Goal of the exercise: Range to output from the entries below: the line containing "News (14, 2149)" through the line containing "Sitemap (109, 2559)". Set it down exactly, ends included, nothing else.
──────── Data supplied ────────
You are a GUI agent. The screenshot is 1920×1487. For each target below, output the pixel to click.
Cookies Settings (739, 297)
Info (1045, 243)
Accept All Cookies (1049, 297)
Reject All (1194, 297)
────────
──────── Data supplied ────────
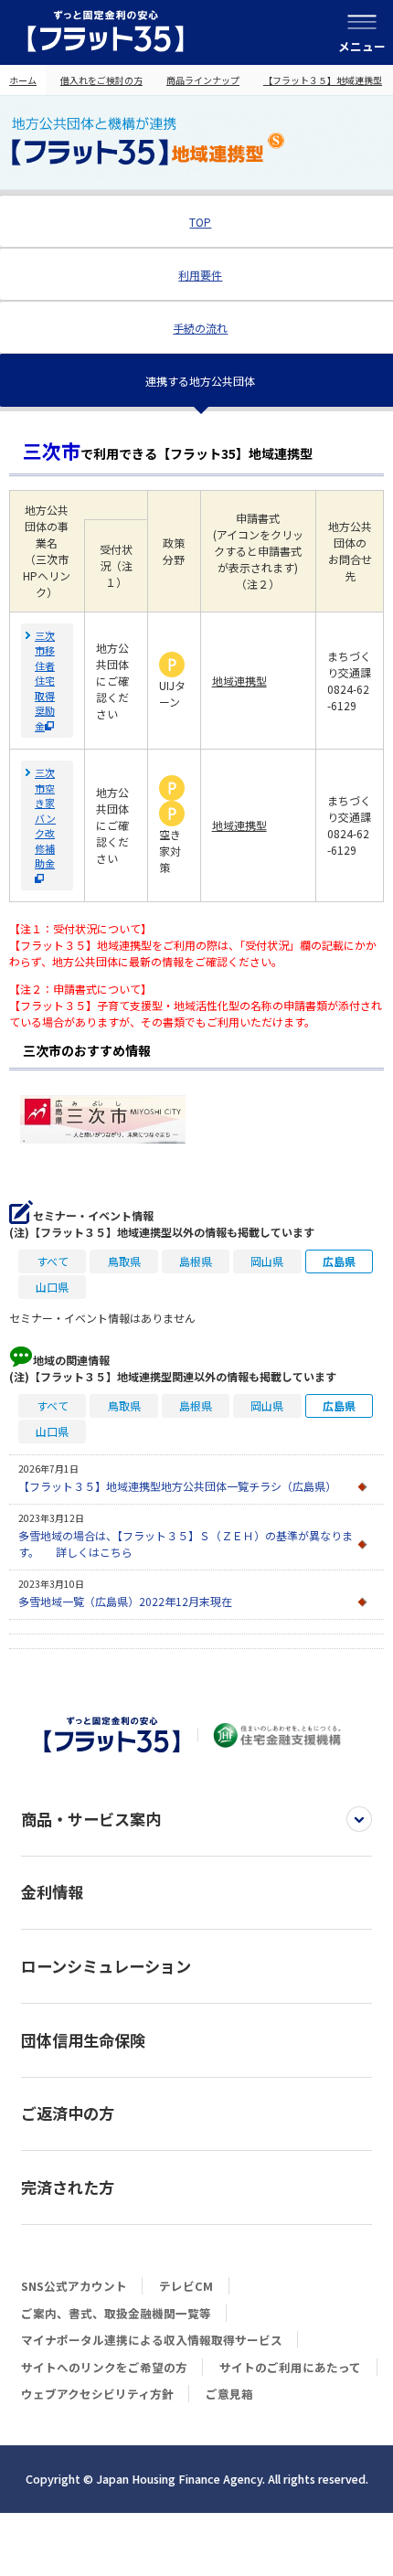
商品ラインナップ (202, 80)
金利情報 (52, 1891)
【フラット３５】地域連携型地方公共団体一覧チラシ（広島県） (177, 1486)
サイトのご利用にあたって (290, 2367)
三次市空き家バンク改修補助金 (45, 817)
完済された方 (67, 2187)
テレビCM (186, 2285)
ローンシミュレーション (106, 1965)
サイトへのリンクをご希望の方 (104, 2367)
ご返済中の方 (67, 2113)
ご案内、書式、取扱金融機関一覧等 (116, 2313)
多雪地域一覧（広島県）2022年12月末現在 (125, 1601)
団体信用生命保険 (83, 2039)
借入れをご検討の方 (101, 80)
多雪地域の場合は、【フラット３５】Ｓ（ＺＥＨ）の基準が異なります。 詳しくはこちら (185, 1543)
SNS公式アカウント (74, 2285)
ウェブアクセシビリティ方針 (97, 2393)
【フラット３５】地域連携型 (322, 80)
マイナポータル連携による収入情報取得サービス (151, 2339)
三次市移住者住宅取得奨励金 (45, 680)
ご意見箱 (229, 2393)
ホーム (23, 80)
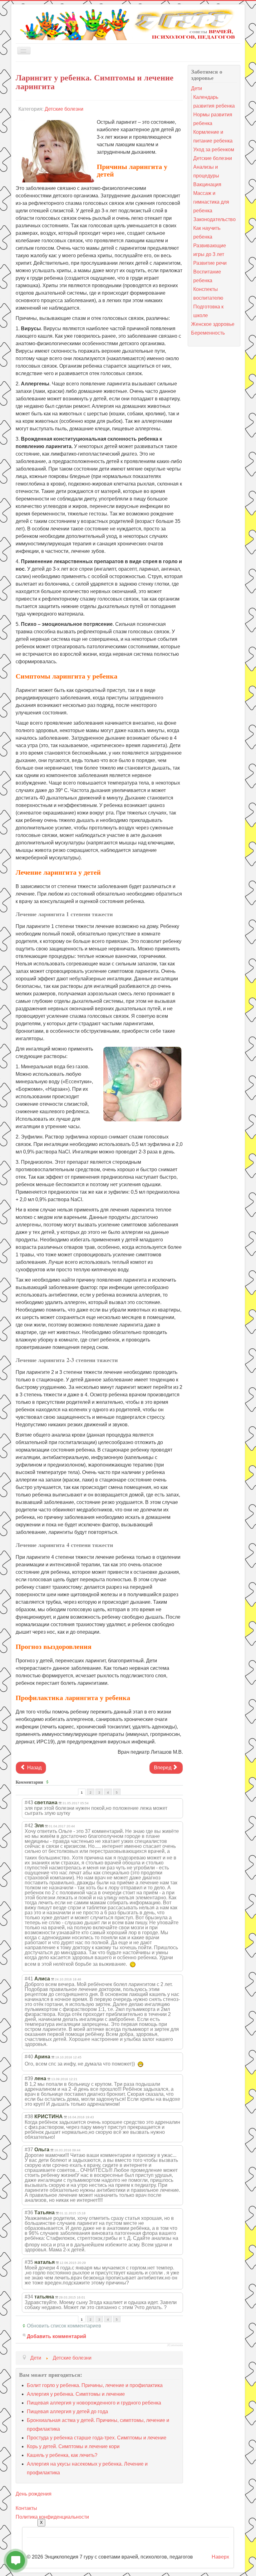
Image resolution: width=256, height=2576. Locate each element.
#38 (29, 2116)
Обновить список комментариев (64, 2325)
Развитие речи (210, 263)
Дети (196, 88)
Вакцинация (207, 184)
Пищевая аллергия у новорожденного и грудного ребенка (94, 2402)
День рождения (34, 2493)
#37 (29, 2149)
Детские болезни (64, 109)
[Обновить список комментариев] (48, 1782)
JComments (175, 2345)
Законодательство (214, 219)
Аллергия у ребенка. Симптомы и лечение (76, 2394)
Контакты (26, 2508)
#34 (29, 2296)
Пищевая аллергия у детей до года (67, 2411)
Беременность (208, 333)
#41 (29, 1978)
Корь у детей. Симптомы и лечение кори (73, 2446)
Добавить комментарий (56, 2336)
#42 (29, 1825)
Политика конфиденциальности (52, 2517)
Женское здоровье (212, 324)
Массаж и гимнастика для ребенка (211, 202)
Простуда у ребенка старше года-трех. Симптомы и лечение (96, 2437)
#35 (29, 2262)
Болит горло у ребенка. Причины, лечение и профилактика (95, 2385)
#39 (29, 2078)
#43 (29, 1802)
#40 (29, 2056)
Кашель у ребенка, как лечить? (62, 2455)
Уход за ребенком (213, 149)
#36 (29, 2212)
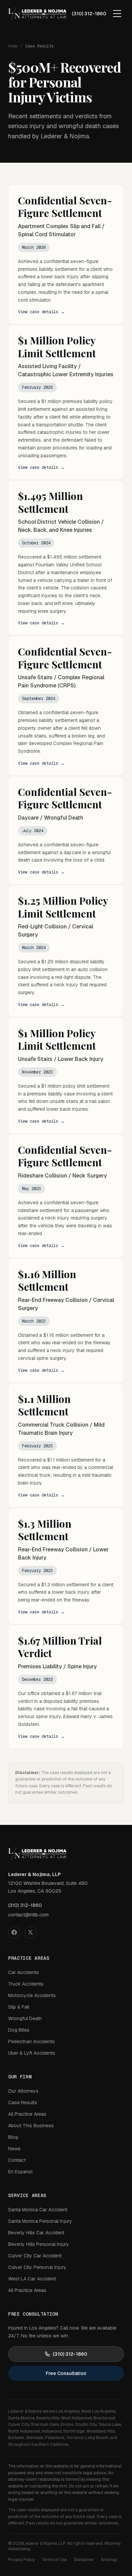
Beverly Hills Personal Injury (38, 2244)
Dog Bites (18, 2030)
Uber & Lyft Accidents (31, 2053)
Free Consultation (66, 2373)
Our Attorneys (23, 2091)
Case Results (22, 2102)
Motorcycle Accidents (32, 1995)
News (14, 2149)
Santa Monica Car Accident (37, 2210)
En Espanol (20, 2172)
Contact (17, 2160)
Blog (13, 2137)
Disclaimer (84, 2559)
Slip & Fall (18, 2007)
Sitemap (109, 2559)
────────
Reply to the task:
News (14, 2149)
Santa Monica Car Accident (37, 2210)
En Espanol (20, 2172)
Contact (17, 2160)
Blog (13, 2137)
Disclaimer (84, 2559)
Slip & Fall (18, 2007)
Sitemap (109, 2559)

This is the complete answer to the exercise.